Source passage:
━━━━━━━━━━━━━━━━━━━━━━━━━━━━━━
Traced

You will build a span ingestion server. A configurable number of concurrent workers will POST span batches at it continuously for a configurable duration. Some batches arrive out of order. Your server must assemble them into traces, apply a rolling time window, and serve accurate results to the dashboard. A verifier checks the results.

The storage layer is your design. Structuring it and keeping it correct under load is the core task.

Prerequisites

Requirement	Notes
Docker	Install Docker
Docker Compose	Included with Docker Desktop
Make	macOS/Linux only. Windows users run `docker compose` directly

What You'll Learn

How to make storage correct under many simultaneous writers
How to evict data on a rolling window without waiting for the next request
How to store child spans that arrive before their parent and link them when the root appears
How to ingest groups of spans in a single request
How to implement an API from a contract with no existing implementation to reference

Core Task

Imagine you work at an e-commerce company. Checkout is slow and nobody knows why. You open the tracing dashboard, find the offending request, and see the full picture: checkout called inventory, inventory called payment, payment timed out. Each hop is a span. Together they form a trace.

Someone had to build that collector. It receives spans from multiple services at once, assembles them into traces, and keeps a rolling window of recent data for the dashboard to query. That's what you're building here. Run make up and open http://localhost:8081/docs for the full API contract.

System Architecture

flowchart LR
    E((Emitter))
    D((Dashboard))

    subgraph server[Your API Server]
        H[HTTP handlers]
        S[(Storage)]
        H <--> S
    end

    E -->|POST /spans| H
    D <-->|GET /traces| H

Implementation Requirements

1. Rolling window

The server reads a WINDOW_MINUTES environment variable (default 30). Spans outside the window are discarded on ingest. Data that ages out must be evicted continuously in the background, not only when the next ingest request arrives.

2. Concurrent writes

The emitter runs multiple workers simultaneously. Your storage must handle concurrent reads and writes correctly.

3. Out-of-order spans

About 30% of batches have their spans shuffled so children arrive before the root. Your ingest path must accept and store them regardless.

4. Batched ingest

Spans arrive in batches. POST /spans receives the whole batch in one request body.

5. Trace status

A TraceSummary has status: "error" if any span in the trace has status: "error", not just the root span.

Running

cp .env.example .env
# Set TARGET_URL to your API, e.g. TARGET_URL=http://host.docker.internal:8080

TARGET_URL=http://localhost:8080 will not work. The emitter runs inside Docker, so localhost resolves to the container, not your machine. Use host.docker.internal on macOS and Windows. On Linux, use your host's IP address (ip route | awk '/default/ { print $3 }').

With Make (macOS/Linux)

Command	What it does
`make up`	Serves the dashboard at http://localhost:8081
`make emit`	Runs the emitter + verifier against your API
`make down`	Stops everything

Without Make (Windows)

Command	What it does
`docker compose up -d`	Serves the dashboard at http://localhost:8081
`docker compose --profile tools run --rm emitter`	Runs the emitter + verifier against your API
`docker compose down`	Stops everything

Start your server first, then start the dashboard, then run the emitter.
━━━━━━━━━━━━━━━━━━━━━━━━━━━━━━
Problem statement: Write the next part of the span ingestion server guide, picking up after its final sentence.

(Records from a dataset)
━━━━━━━━━━━━━━━━━━━━━━━━━━━━━━
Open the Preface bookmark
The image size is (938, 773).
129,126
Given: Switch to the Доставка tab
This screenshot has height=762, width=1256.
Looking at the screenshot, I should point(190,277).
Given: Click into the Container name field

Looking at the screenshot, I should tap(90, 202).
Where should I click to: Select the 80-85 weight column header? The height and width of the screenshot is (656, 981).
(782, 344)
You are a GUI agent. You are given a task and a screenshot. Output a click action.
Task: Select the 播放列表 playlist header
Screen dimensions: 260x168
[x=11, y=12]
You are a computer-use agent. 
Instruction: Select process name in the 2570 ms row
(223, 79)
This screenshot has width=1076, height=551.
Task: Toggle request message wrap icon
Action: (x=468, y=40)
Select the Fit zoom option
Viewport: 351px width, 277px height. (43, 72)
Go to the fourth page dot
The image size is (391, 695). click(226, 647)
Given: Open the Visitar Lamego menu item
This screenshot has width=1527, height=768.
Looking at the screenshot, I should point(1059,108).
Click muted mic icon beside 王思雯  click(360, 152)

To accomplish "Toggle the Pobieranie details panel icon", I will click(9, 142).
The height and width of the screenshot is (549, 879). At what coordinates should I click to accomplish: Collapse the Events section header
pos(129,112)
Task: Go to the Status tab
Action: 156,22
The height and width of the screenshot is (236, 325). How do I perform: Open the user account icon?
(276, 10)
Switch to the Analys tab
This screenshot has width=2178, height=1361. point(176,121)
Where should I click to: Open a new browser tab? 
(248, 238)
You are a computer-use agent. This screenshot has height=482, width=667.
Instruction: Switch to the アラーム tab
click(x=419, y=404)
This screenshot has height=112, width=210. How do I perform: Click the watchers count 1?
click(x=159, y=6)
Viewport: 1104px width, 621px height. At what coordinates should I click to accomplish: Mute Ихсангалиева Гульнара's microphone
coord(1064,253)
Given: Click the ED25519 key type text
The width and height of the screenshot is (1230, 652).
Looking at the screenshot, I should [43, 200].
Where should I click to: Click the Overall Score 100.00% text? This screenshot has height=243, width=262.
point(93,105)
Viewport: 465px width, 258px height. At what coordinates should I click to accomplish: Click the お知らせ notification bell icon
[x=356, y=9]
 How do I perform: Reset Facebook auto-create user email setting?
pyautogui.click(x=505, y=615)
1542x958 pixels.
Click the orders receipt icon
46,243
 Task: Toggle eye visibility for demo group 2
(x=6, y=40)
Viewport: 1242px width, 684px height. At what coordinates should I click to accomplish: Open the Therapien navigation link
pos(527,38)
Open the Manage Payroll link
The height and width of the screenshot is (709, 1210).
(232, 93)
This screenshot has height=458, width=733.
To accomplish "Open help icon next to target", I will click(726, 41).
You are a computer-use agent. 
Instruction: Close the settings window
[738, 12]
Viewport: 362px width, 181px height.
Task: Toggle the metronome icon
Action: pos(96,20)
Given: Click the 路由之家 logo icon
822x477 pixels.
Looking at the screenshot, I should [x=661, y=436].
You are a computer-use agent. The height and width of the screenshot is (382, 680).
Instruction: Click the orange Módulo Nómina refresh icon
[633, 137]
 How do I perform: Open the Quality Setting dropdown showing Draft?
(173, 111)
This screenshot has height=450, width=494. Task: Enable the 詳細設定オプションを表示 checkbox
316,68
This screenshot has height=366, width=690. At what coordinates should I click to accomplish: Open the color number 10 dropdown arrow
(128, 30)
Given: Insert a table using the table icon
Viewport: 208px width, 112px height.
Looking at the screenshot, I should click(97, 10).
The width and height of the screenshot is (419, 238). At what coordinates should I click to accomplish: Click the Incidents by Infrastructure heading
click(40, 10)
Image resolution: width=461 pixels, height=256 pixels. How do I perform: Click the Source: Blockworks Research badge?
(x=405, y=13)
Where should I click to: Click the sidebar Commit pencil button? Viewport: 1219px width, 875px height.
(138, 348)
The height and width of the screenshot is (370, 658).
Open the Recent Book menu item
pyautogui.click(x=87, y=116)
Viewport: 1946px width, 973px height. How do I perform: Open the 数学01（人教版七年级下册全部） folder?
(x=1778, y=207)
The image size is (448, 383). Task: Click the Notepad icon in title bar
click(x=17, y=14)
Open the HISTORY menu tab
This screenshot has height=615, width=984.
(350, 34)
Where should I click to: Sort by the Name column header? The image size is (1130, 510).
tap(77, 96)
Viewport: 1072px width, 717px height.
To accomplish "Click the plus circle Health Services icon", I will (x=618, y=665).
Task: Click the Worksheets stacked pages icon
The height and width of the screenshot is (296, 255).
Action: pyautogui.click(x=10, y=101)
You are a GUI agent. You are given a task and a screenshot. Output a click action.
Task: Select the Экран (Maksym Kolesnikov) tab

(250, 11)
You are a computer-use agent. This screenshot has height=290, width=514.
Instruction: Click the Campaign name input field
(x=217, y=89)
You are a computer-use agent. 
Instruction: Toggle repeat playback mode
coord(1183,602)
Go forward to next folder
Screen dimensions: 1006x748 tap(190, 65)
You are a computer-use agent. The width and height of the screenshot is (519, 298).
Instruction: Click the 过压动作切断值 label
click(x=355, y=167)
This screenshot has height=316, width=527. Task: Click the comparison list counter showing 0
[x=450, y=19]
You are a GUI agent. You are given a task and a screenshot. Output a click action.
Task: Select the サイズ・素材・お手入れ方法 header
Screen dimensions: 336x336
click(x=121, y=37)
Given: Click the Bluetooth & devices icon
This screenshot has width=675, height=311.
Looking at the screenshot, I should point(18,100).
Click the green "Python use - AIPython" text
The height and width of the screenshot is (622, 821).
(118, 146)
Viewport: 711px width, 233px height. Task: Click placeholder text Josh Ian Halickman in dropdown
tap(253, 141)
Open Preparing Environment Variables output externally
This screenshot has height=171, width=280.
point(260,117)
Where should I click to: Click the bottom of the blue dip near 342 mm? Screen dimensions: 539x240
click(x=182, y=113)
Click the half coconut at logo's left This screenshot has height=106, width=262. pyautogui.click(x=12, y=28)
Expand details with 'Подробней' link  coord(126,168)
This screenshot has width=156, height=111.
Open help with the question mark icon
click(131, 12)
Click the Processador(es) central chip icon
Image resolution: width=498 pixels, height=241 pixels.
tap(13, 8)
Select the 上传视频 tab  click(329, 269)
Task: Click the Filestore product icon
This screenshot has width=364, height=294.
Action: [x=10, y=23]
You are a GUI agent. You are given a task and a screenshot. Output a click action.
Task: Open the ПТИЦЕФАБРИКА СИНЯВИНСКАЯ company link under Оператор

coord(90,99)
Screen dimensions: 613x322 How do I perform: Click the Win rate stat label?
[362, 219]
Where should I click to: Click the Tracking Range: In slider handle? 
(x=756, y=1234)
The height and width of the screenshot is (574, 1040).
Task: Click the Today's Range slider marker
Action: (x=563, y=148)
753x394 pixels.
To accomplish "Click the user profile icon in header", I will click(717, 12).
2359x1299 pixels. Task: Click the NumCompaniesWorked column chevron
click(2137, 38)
━━━━━━━━━━━━━━━━━━━━━━━━━━━━━━
Right answer:
The Emitter

The emitter generates synthetic traces and POSTs them to your API. Each trace has a root span and 1–4 child spans across a catalogue of services (checkout, inventory, payment, shipping, notification). About 5% of spans are marked error.

Configure via .env or CLI flags:

Env var	Flag	Default	Description
`TARGET_URL`	`-target`	`http://localhost:8080`	Base URL of your API
`WORKERS`	`-workers`	`20`	Concurrent goroutines
`DURATION`	`-duration`	`60s`	How long the emitter runs
`WINDOW_MINUTES`	`-window`	`30`	Rolling window, must match your server
`OUT_OF_ORDER_PROB`	`-disorder`	`0.3`	Probability a batch is out of order
`BATCH_SIZE`	`-batch`	`10`	Max spans per request
`RATE_PER_WORKER`	`-rate`	`5`	Average requests/second per worker
`VERIFY`	`-verify`	`true`	Run the verifier after emission

The Verifier

When VERIFY=true (the default), the emitter runs a correctness check after emission. It compares the server-reported total from GET /traces against the number of traces sent within the window, then spot-checks span counts for a 10% sample.

A passing run:

INFO verifier starting
INFO verification summary expected=13532 found=13532 missing=0 span_mismatches=0
INFO all checks passed

make emit always runs the verifier. Set VERIFY=false in your .env to skip it.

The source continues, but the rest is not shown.